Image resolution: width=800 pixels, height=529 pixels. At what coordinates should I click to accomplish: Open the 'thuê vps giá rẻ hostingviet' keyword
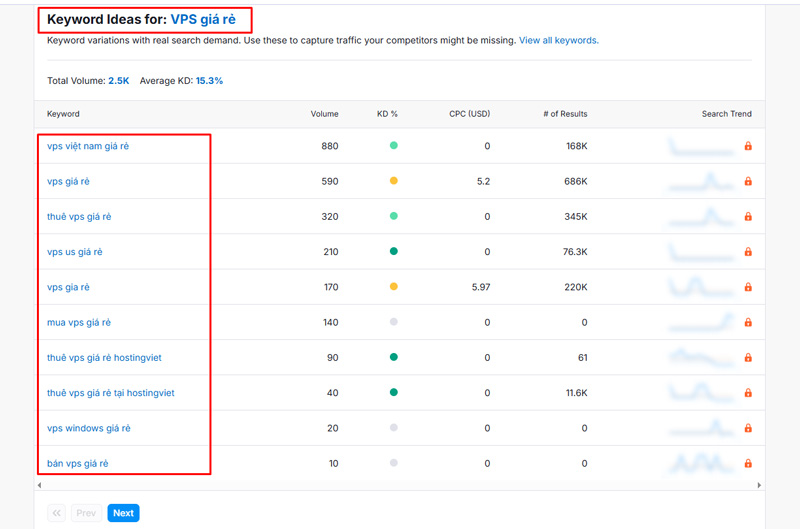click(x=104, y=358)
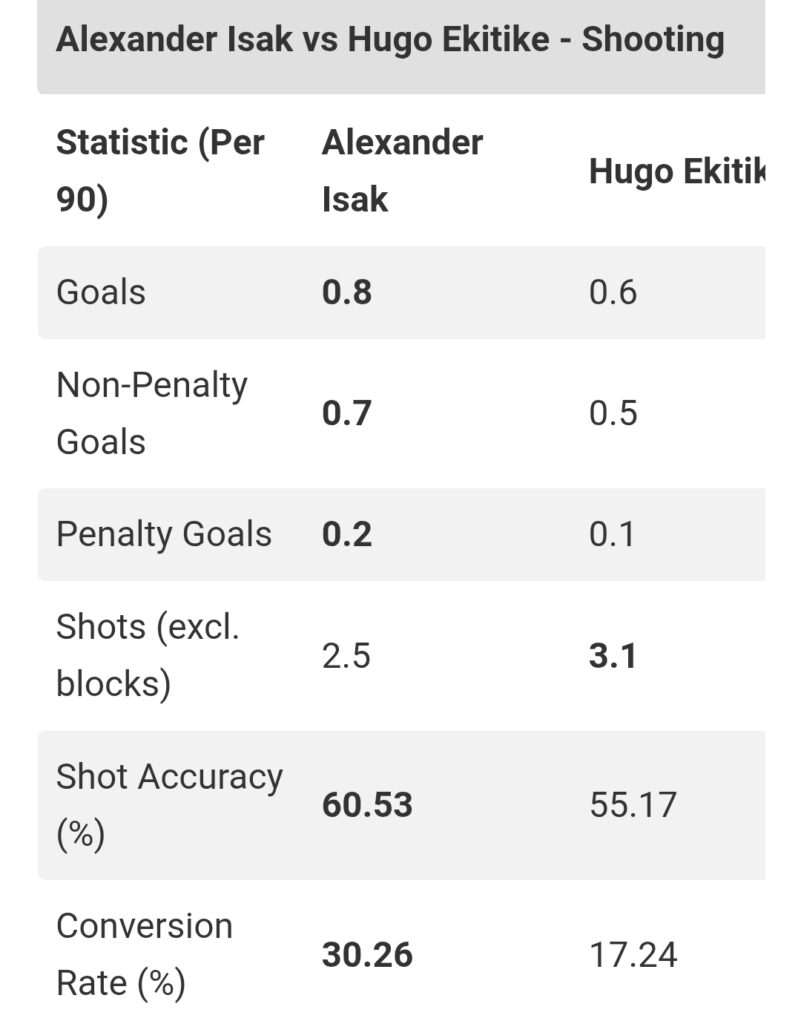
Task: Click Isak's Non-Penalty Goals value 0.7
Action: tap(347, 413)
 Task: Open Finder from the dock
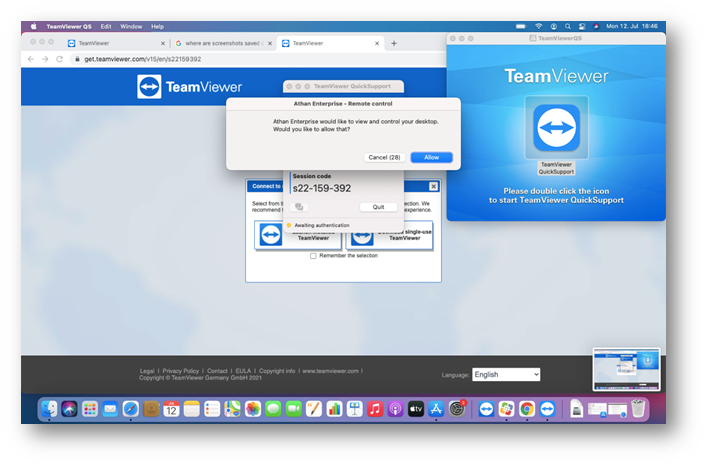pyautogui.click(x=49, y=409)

_ _ _ _ _ _ _

Work instruction
Repeat every record precisely. Any picture among them stays out of the copy.

Written solution
Image resolution: width=800 pixels, height=529 pixels. At what coordinates should I click to accomplish: Open the 'thuê vps giá rẻ hostingviet' keyword
click(x=104, y=358)
Task: Click Isak's Non-Penalty Goals value 0.7
Action: tap(347, 413)
 Task: Open Finder from the dock
pyautogui.click(x=49, y=409)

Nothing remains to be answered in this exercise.